[Excerpted records — start]

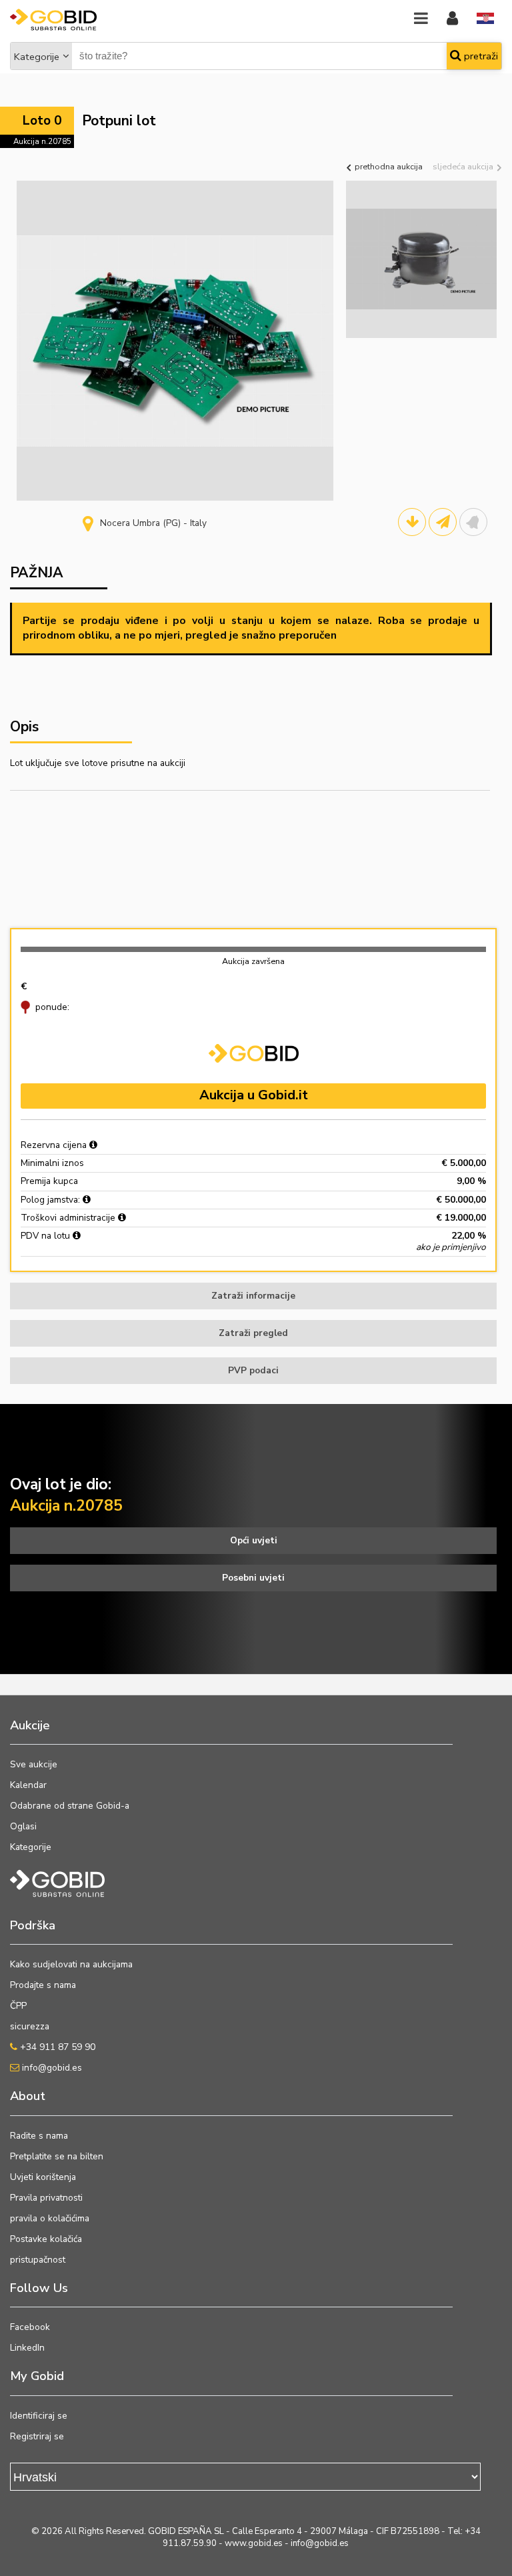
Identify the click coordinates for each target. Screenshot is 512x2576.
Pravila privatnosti (46, 2197)
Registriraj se (37, 2436)
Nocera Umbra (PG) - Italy (153, 523)
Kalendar (28, 1785)
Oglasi (23, 1826)
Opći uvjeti (253, 1540)
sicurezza (29, 2026)
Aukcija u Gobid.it (253, 1095)
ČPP (18, 2005)
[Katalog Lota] (412, 522)
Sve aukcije (33, 1764)
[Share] (443, 522)
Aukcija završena (253, 961)
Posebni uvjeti (253, 1577)
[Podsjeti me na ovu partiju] (473, 522)
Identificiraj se (38, 2415)
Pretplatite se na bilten (56, 2156)
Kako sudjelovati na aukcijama (71, 1964)
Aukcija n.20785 (42, 141)
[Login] (452, 19)
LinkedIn (27, 2347)
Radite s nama (39, 2135)
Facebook (30, 2327)
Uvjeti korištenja (43, 2177)
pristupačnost (37, 2259)
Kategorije (36, 56)
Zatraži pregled (253, 1333)
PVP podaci (253, 1370)
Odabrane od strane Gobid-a (69, 1805)
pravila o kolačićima (49, 2218)
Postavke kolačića (46, 2239)
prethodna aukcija (388, 166)
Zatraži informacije (253, 1295)
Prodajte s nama (43, 1985)
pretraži (479, 56)
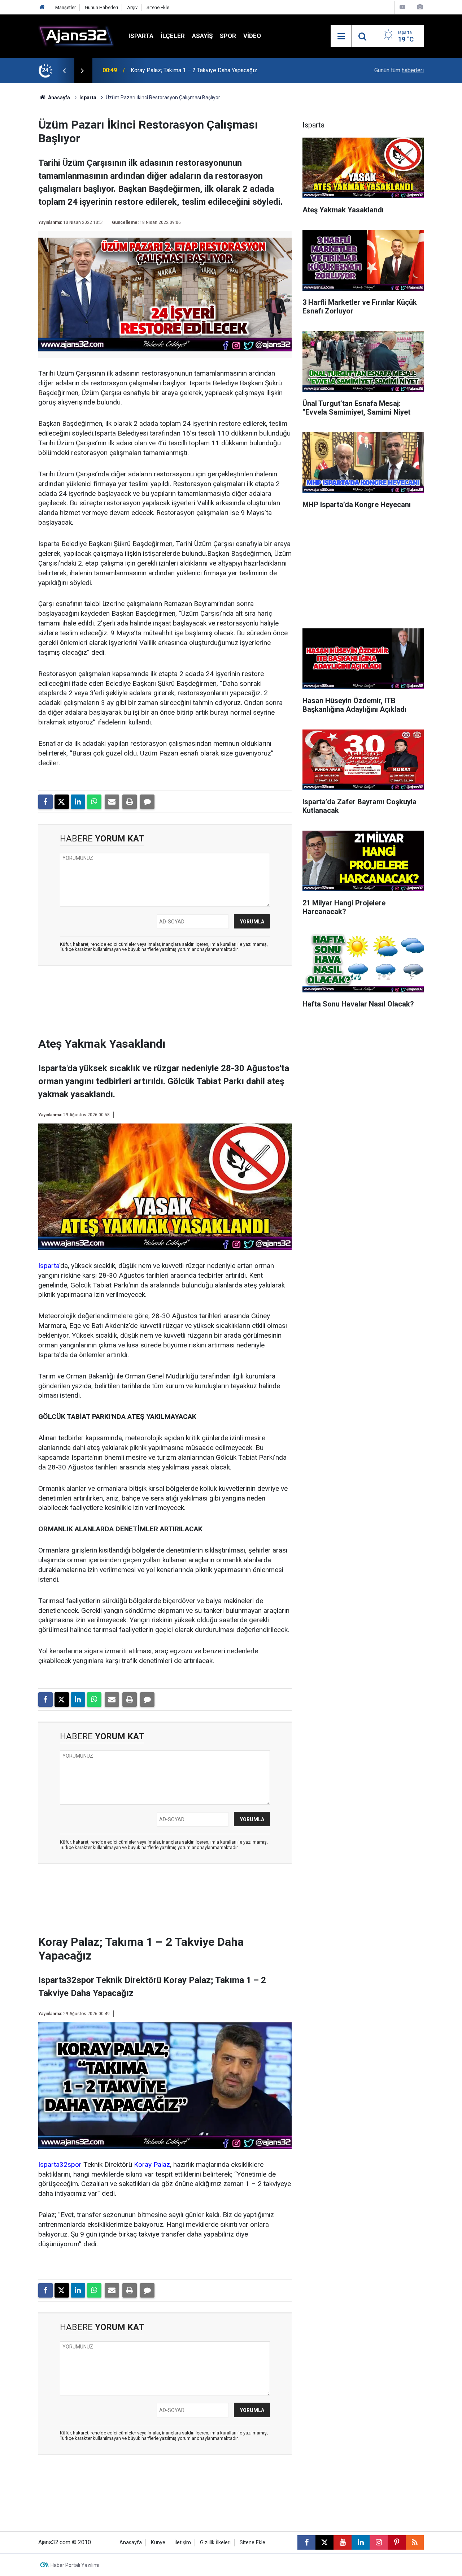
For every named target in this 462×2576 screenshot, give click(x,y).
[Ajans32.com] (76, 35)
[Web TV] (402, 7)
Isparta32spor (60, 2164)
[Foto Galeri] (420, 7)
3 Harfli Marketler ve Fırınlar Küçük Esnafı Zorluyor (194, 70)
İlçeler (173, 35)
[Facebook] (45, 802)
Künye (158, 2543)
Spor (228, 35)
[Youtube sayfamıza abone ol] (343, 2542)
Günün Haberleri (101, 7)
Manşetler (65, 7)
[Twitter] (62, 802)
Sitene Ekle (158, 7)
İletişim (182, 2543)
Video (252, 35)
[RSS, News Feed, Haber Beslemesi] (415, 2542)
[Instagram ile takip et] (379, 2542)
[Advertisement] (165, 1003)
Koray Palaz (152, 2164)
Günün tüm (399, 70)
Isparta (140, 35)
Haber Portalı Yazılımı (75, 2565)
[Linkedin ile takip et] (361, 2542)
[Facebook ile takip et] (306, 2542)
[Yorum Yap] (147, 802)
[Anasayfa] (42, 7)
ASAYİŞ (202, 35)
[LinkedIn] (78, 802)
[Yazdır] (129, 802)
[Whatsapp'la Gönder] (94, 802)
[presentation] (64, 70)
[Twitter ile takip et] (324, 2542)
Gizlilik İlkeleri (215, 2543)
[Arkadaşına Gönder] (112, 802)
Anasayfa (58, 97)
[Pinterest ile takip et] (397, 2542)
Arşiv (132, 7)
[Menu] (341, 36)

[Excerpted records — finish]

Exercise details
Your reply should hold nothing but the lines above, from the one containing "Odabrane od strane Gobid-a (69, 1805)" to the one containing "[Advertisement] (165, 1003)", reproduced exactly minus the pictures.

Expected answer
Odabrane od strane Gobid-a (69, 1805)
pravila o kolačićima (49, 2218)
Postavke kolačića (46, 2239)
prethodna aukcija (388, 166)
Zatraži informacije (253, 1295)
Prodajte s nama (43, 1985)
pretraži (479, 56)
For every named target in this 462×2576 screenshot, give click(x,y).
[Ajans32.com] (76, 35)
[Web TV] (402, 7)
Isparta32spor (60, 2164)
[Foto Galeri] (420, 7)
3 Harfli Marketler ve Fırınlar Küçük Esnafı Zorluyor (194, 70)
İlçeler (173, 35)
[Facebook] (45, 802)
Künye (158, 2543)
Spor (228, 35)
[Youtube sayfamıza abone ol] (343, 2542)
Günün Haberleri (101, 7)
Manşetler (65, 7)
[Twitter] (62, 802)
Sitene Ekle (158, 7)
İletişim (182, 2543)
Video (252, 35)
[RSS, News Feed, Haber Beslemesi] (415, 2542)
[Instagram ile takip et] (379, 2542)
[Advertisement] (165, 1003)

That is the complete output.